Edit the lines below by changing every "Instruction" to "Goal", leaving everything else unchanged.

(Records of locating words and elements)
************
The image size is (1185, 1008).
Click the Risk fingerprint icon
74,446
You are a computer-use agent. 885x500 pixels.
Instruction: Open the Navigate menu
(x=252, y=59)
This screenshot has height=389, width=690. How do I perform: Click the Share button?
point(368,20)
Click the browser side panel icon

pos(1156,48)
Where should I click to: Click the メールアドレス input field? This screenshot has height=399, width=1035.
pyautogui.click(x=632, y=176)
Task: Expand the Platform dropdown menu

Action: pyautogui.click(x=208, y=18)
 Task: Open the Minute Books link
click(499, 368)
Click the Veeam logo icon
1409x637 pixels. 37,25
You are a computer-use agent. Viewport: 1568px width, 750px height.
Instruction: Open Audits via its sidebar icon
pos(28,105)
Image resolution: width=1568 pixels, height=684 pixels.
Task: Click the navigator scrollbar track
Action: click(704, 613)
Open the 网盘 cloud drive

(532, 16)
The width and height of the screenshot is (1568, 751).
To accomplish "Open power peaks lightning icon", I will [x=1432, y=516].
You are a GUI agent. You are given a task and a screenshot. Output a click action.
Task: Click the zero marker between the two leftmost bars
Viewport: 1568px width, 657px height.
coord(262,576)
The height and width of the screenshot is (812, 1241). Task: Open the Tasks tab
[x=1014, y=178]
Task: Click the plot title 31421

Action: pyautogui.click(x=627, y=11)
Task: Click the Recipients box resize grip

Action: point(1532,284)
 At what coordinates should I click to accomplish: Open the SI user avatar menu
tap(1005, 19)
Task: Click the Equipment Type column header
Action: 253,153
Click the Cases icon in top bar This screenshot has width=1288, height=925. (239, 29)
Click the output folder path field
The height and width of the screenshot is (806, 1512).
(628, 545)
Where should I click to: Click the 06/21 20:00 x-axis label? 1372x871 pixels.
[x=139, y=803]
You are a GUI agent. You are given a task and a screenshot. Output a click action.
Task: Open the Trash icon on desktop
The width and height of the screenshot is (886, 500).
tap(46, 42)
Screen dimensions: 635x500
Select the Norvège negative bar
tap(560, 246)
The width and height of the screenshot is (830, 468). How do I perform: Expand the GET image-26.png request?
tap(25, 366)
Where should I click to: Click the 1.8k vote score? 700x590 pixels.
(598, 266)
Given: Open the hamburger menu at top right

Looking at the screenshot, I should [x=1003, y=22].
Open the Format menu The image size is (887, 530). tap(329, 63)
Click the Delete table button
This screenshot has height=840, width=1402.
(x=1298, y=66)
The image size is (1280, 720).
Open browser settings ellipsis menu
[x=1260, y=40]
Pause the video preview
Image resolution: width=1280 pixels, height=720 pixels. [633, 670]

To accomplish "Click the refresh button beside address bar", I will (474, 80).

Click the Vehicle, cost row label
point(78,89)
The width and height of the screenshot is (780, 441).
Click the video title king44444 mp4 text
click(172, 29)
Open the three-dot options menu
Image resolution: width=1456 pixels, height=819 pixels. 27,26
************
Solution for this exercise —
The image size is (1185, 1008).
Click the Risk fingerprint icon
74,446
You are a computer-use agent. 885x500 pixels.
Goal: Open the Navigate menu
(x=252, y=59)
This screenshot has height=389, width=690. How do I perform: Click the Share button?
point(368,20)
Click the browser side panel icon

pos(1156,48)
Where should I click to: Click the メールアドレス input field? This screenshot has height=399, width=1035.
pyautogui.click(x=632, y=176)
Task: Expand the Platform dropdown menu

Action: pyautogui.click(x=208, y=18)
 Task: Open the Minute Books link
click(499, 368)
Click the Veeam logo icon
1409x637 pixels. 37,25
You are a computer-use agent. Viewport: 1568px width, 750px height.
Goal: Open Audits via its sidebar icon
pos(28,105)
Image resolution: width=1568 pixels, height=684 pixels.
Task: Click the navigator scrollbar track
Action: click(704, 613)
Open the 网盘 cloud drive

(532, 16)
The width and height of the screenshot is (1568, 751).
To accomplish "Open power peaks lightning icon", I will [x=1432, y=516].
You are a GUI agent. You are given a task and a screenshot. Output a click action.
Task: Click the zero marker between the two leftmost bars
Viewport: 1568px width, 657px height.
coord(262,576)
The height and width of the screenshot is (812, 1241). Task: Open the Tasks tab
[x=1014, y=178]
Task: Click the plot title 31421

Action: pyautogui.click(x=627, y=11)
Task: Click the Recipients box resize grip

Action: point(1532,284)
 At what coordinates should I click to accomplish: Open the SI user avatar menu
tap(1005, 19)
Task: Click the Equipment Type column header
Action: 253,153
Click the Cases icon in top bar This screenshot has width=1288, height=925. (239, 29)
Click the output folder path field
The height and width of the screenshot is (806, 1512).
(628, 545)
Where should I click to: Click the 06/21 20:00 x-axis label? 1372x871 pixels.
[x=139, y=803]
You are a GUI agent. You are given a task and a screenshot. Output a click action.
Task: Open the Trash icon on desktop
The width and height of the screenshot is (886, 500).
tap(46, 42)
Screen dimensions: 635x500
Select the Norvège negative bar
tap(560, 246)
The width and height of the screenshot is (830, 468). How do I perform: Expand the GET image-26.png request?
tap(25, 366)
Where should I click to: Click the 1.8k vote score? 700x590 pixels.
(598, 266)
Given: Open the hamburger menu at top right

Looking at the screenshot, I should [x=1003, y=22].
Open the Format menu The image size is (887, 530). tap(329, 63)
Click the Delete table button
This screenshot has height=840, width=1402.
(x=1298, y=66)
The image size is (1280, 720).
Open browser settings ellipsis menu
[x=1260, y=40]
Pause the video preview
Image resolution: width=1280 pixels, height=720 pixels. [633, 670]

To accomplish "Click the refresh button beside address bar", I will (474, 80).

Click the Vehicle, cost row label
point(78,89)
The width and height of the screenshot is (780, 441).
Click the video title king44444 mp4 text
click(172, 29)
Open the three-dot options menu
Image resolution: width=1456 pixels, height=819 pixels. 27,26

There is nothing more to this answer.